July 12th, 2009 by Charles Esche

A fascinating and enjoyable trip to west Germany to meet people from the world of commerce a few days ago. I have to admit that I rarely (if ever) meet people outside the art world. Is that terrible? Ignorant? Probably…but what emerged for me yesterday was timely and educational.

I suppose my lack of contact with the commercial world has produced a relative naivety about how it all works. Throughout my career in the public sector, I have been told that commerce and private, shareholding companies are the pinnacle of our institutional ecology – the kings of the jungle. They are efficient, intelligent, responsive and sensitive to society and they can prove all these qualities because they make money. In contrast, we who are guilty of not making money are lazy, unproductive, wastrels (i exaggerate here) who should be grateful that efficient private companies tolerate our existence (and sometimes even sponsor us). They do this partly because it could be a good marketing opportunity for them to associate with  lazy creative types, and because they are so efficient as money machines that they have produced enough excess cash to pass some of it on directly or in taxes – and finally there is still a vague, old enlightenment expectation that ‘good’ societies should have ‘free’ artists and therefore our contemporary, ‘free’ market society must also have its cultural corner.

Nevertheless, art institutions, according to the logic I have been taught from the people who run our public services, should seek to be as much like a commercial enterprise as possible.
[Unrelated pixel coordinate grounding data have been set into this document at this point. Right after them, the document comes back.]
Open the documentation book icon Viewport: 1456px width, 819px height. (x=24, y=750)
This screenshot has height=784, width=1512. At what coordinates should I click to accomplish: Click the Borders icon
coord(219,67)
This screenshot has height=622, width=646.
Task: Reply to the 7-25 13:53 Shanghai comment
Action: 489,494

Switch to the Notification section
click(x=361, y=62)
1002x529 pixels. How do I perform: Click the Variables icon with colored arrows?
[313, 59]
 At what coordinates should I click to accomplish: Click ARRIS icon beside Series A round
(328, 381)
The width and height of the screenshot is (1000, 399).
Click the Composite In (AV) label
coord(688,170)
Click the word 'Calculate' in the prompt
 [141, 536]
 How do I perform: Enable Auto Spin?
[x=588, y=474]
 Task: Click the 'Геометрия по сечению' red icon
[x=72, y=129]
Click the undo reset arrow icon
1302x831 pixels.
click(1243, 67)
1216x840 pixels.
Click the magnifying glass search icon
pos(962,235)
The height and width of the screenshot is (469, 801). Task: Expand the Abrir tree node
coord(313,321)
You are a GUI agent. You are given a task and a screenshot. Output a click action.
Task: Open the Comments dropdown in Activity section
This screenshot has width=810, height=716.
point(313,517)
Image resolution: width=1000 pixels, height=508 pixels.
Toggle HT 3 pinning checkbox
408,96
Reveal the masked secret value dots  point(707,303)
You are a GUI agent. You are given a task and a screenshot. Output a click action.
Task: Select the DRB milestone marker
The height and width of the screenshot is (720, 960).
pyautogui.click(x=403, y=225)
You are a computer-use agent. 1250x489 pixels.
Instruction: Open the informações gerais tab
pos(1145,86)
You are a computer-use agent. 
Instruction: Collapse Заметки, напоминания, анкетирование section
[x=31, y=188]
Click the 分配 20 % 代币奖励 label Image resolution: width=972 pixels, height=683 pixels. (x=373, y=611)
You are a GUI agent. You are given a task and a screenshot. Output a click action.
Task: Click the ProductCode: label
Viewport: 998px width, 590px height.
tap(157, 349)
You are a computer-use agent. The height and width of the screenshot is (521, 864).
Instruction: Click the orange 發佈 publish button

To do this they need a bottom line to follow, like the simplicity and beauty of a profit and loss report – and so they should be made accountable to the magic market through something. Given that visitor numbers are the only quantifiable fact available from museums, and populist exhibitions are usually less troubling for the status quo, this has become one of the key ways in which arts bureaucrats judge us – usually applying the crudest but most politically dominant ‘free’ market model we have.

Now, yesterday’s experience did not change everything in this analysis but it turned round a few naive assumptions, gave me some pride back in what we do and reduced my cynicism in the above analysis – a cynicism that seemed the only response to Thatcher-Reagan economic fundamentalism and its ultimate victory in 1989. What it made clear above all, was that people in the commercial world are also questioning and serching for new patterns of behvaiour beyond the economic crisis and climate control.

I think there were three moments yesterday when things shifted for me. The first was a statement by one of the dinner guests there that basically money is made by buying things cheaply and selling them expensively and that most management is simply there to ensure this existing state of affairs continues. In other words, the majority of managers do not create value or even cash but maintain what exists through the nature of the business they are in. This statement, blatently obvious though it is, had the “wizard of oz” effect on me, suddenly seeing the small man behind the huge edifice. From the all rhetoric of conquering masters of the universe that managers had developed over the past 20 years, they are mostly cogs in bigger wheels – shifting gear from heroes to zeroes as the market itself dictates. ‘why do we have so much respect for management then’, I asked. The answer that came that managers are there to tell a good story when things go wrong suddenly seemed convincing.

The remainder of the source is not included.